MADISON — The number of illegal immigrants crossing the U.S.-Mexico border recently topped more than 7,000 per day. More than 1 million illegal immigrants have crossed the border this year. It’s impossible to say how many violent criminals and drug traffickers are among those numbers
With those numbers and public safety concerns in mind, three lawmakers — Sens. Julian Bradley (R-Franklin) and John Jagler (R-Watertown) and Rep.
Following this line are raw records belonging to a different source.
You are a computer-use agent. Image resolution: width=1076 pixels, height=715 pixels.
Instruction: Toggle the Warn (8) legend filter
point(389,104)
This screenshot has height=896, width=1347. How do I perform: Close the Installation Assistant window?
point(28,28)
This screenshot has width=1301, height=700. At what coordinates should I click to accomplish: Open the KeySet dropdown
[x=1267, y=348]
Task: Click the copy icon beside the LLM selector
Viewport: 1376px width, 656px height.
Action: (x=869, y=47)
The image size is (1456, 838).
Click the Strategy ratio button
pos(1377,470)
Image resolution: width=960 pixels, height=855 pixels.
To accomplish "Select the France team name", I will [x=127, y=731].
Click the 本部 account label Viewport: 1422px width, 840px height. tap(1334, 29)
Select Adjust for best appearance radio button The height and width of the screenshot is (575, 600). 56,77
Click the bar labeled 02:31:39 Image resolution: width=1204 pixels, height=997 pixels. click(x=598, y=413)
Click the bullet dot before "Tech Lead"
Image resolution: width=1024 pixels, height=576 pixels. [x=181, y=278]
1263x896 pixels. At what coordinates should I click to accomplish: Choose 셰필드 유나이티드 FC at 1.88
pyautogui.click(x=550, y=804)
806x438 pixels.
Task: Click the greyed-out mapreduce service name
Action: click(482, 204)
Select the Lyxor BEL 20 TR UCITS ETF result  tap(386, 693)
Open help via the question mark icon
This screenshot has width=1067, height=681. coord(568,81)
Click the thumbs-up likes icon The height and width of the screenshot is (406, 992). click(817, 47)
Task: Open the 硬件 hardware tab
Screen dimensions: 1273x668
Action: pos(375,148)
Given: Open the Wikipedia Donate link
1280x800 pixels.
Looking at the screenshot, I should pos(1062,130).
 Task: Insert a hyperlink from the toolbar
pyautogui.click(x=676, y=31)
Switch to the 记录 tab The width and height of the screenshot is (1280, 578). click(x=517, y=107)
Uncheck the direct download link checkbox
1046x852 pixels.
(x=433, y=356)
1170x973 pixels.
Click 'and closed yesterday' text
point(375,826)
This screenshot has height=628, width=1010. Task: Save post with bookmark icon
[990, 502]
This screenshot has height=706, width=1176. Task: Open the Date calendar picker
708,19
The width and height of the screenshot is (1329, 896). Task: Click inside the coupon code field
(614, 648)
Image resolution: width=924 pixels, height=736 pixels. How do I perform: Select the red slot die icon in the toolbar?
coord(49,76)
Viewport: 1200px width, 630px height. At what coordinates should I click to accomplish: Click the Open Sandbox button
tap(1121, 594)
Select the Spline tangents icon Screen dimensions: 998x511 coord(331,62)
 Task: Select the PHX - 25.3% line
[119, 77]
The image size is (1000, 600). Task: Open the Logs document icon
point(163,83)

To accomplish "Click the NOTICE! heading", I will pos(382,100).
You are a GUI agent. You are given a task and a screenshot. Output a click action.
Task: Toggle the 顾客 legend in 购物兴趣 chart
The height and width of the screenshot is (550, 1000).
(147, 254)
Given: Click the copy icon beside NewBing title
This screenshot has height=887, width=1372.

Rick Gundrum (R-Slinger) — have authored a bill aimed at cracking down on illegal immigrants who commit crimes in Wisconsin.
Senate Bill 579 would require law enforcement to work with Immigration and Customs Enforcement to deliver into its custody an illegal immigrant who committed a crime in Wisconsin and is not lawfully present in this country.
|1. Ensures local or state law enforcement checks with the appropriate federal agencies to ensure the lawful residency of criminals who cannot provide proof of lawful residency.
2. Requires law enforcement to work with the appropriate federal agency to detain a criminal found to be here illegally until he or she can be sent into federal custody.
3. Requires a semiannual report compiled by the Department of Justice to create transparency about the number of illegal immigrants who commit crimes in Wisconsin.
“As President Biden avoids dealing with the skyrocketing number of illegal immigrants crossing our southern border, passing this bill is the least we can do,” Bradley said. “The effects of illegal immigration aren’t just felt on the border; their impact is nationwide.”
Department of Homeland Security Secretary Alejandro Mayorkas last week issued new directives to ICE officers instructing them that migrants being in the country illegally “should not alone be the basis” for apprehending and deporting them.
“The overriding question is whether the noncitizen poses a current threat to public safety,” Mayorkas wrote in a Thursday memo to ICE, according to the Washington Post.
Some cities, including Madison, have openly resisted working with federal immigration officials in apprehending illegal immigrants. Gov. Tony Evers, a far left Democrat, is likely to veto legislation that goes against his anti-law enforcement base.